Zhiru Zhang, Associate Professor in the School of Electrical and Computer Engineering, has been elevated to IEEE Fellow, recognized for contributions to field-programmable gate array high-level synthesis and accelerator design. This is the highest grade of IEEE membership and a milestone career achievement. 

“I am truly humbled and honored to be named among a distinguished class of 2023 IEEE Fellows,” Zhang said. “This is a great recognition of the progress we have made towards making high-level synthesis mainstream to enable productive and high-quality accelerator design.

Zhang expressed deep gratitude to his Ph.D. advisor Professor Jason Cong at UCLA for his support and guidance over the years. He added, “I also wanted to share the credit with my former colleagues at AutoESL and Xilinx, my collaborators and co-authors, and all members of my research group at Cornell.” 

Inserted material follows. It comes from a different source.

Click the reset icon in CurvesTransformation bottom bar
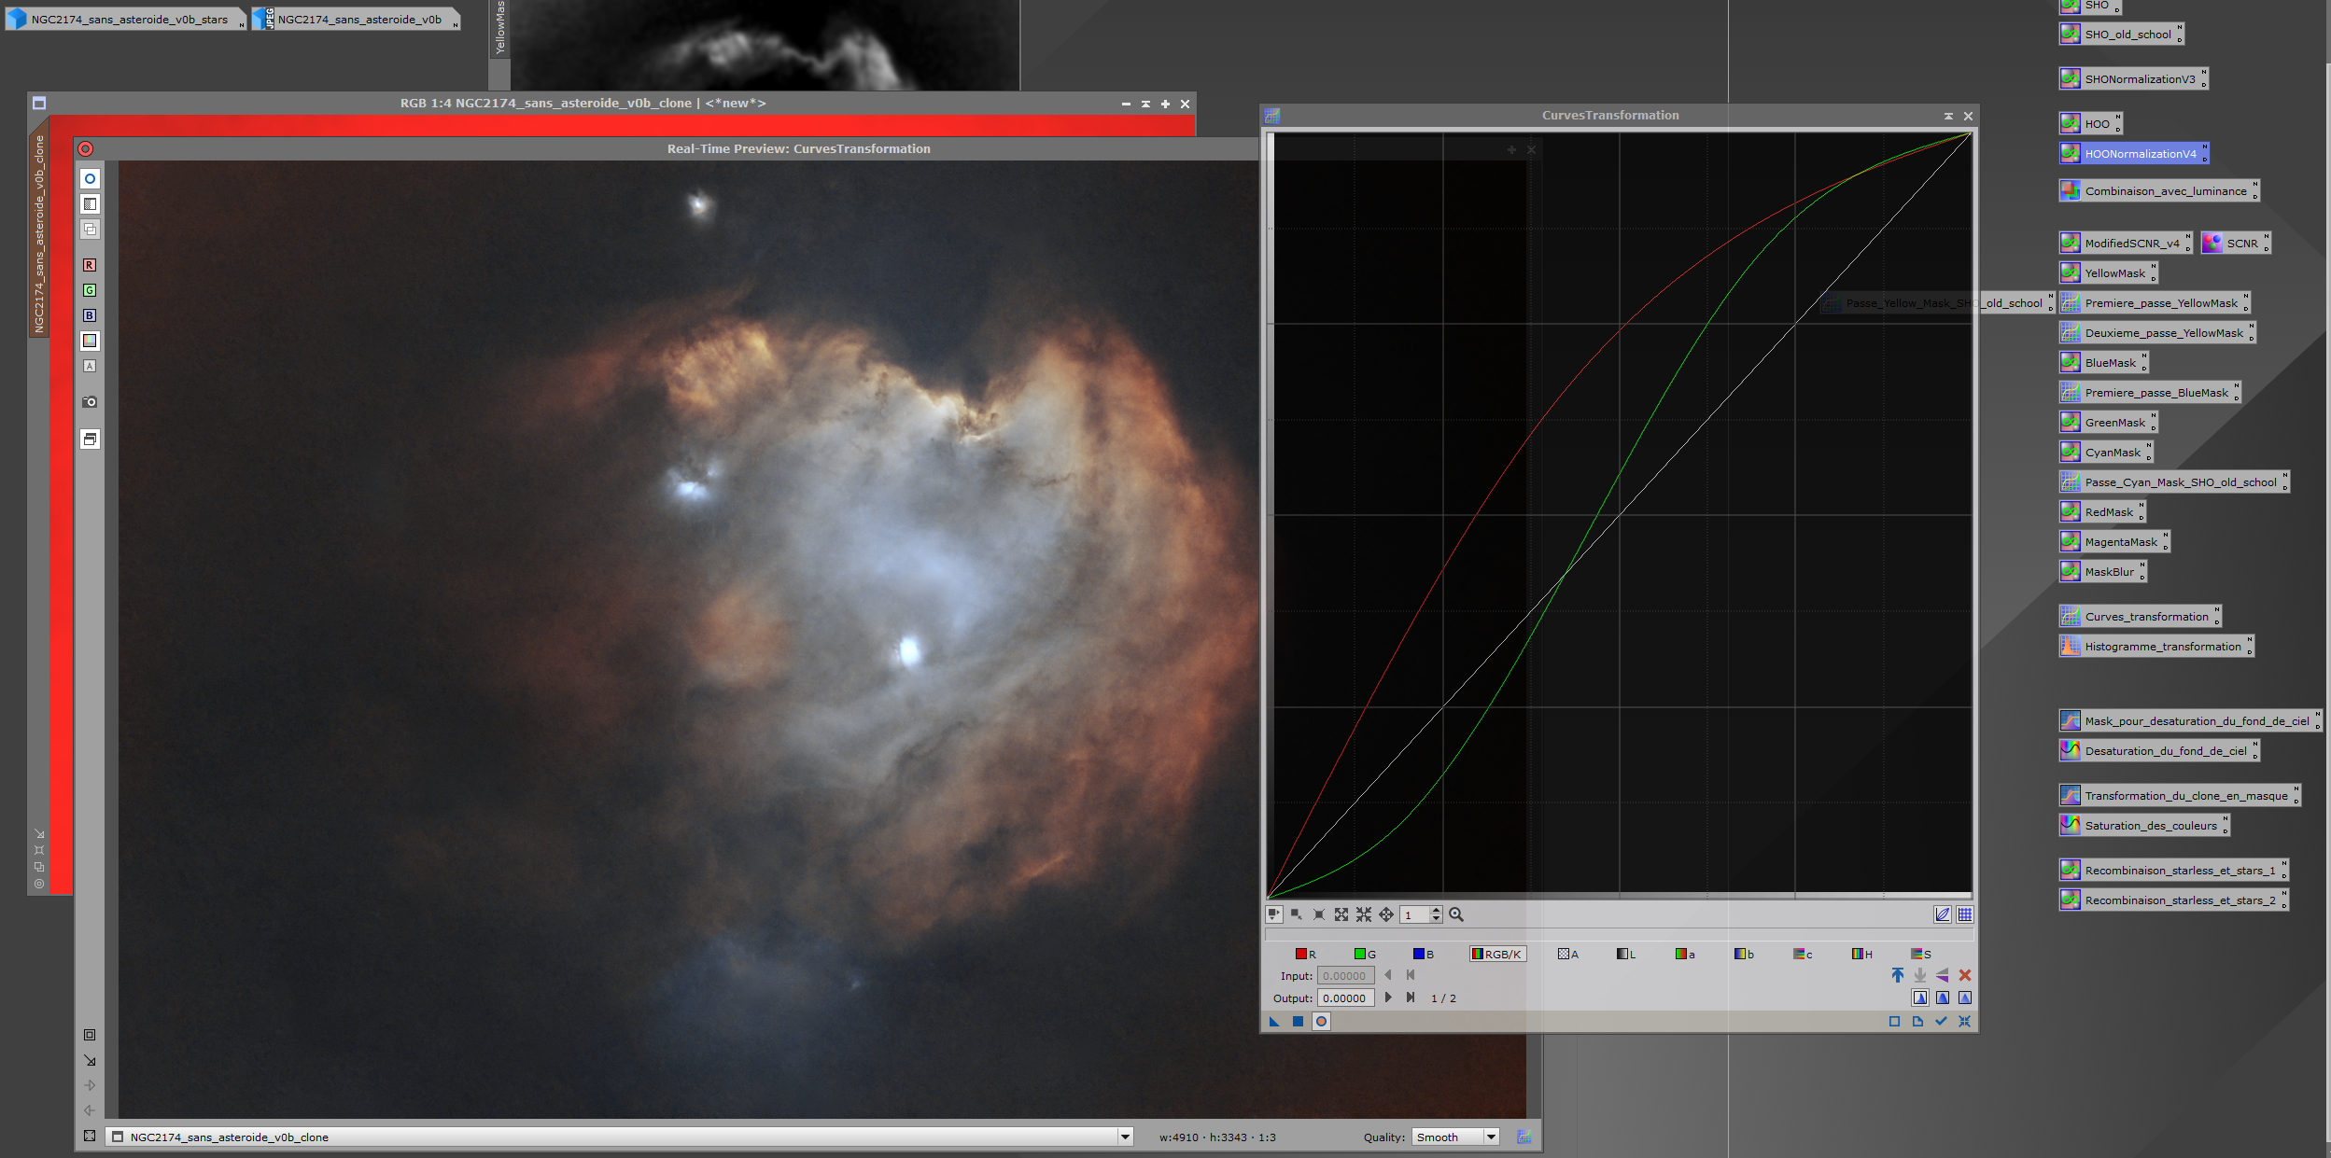2331x1158 pixels. 1964,1022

Zhang’s research focuses on the design and design automation of non-traditional, heterogeneous computer architectures that integrate special-purpose hardware accelerators. These accelerators are crucial to sustaining the performance improvements post Moore’s Law, especially for many emerging application domains such as big data analytics, genomics, and machine learning.

In particular, his work on high-level synthesis (HLS) has made reconfigurable silicon, namely FPGAs, far more accessible by allowing domain experts to build hardware accelerators with software programming languages. His early efforts on C-based HLS systems were successfully commercialized and later acquired by Xilinx (now part of AMD). The resulting HLS tool is now known as Vivado HLS, which has been widely used in industry as well as academia for both research and teaching. 

Each year, following a rigorous evaluation procedure, the IEEE Fellow Committee recommends a select group of recipients for elevation to IEEE Fellow, and less than 0.1% of voting members are selected annually for this member grade elevation.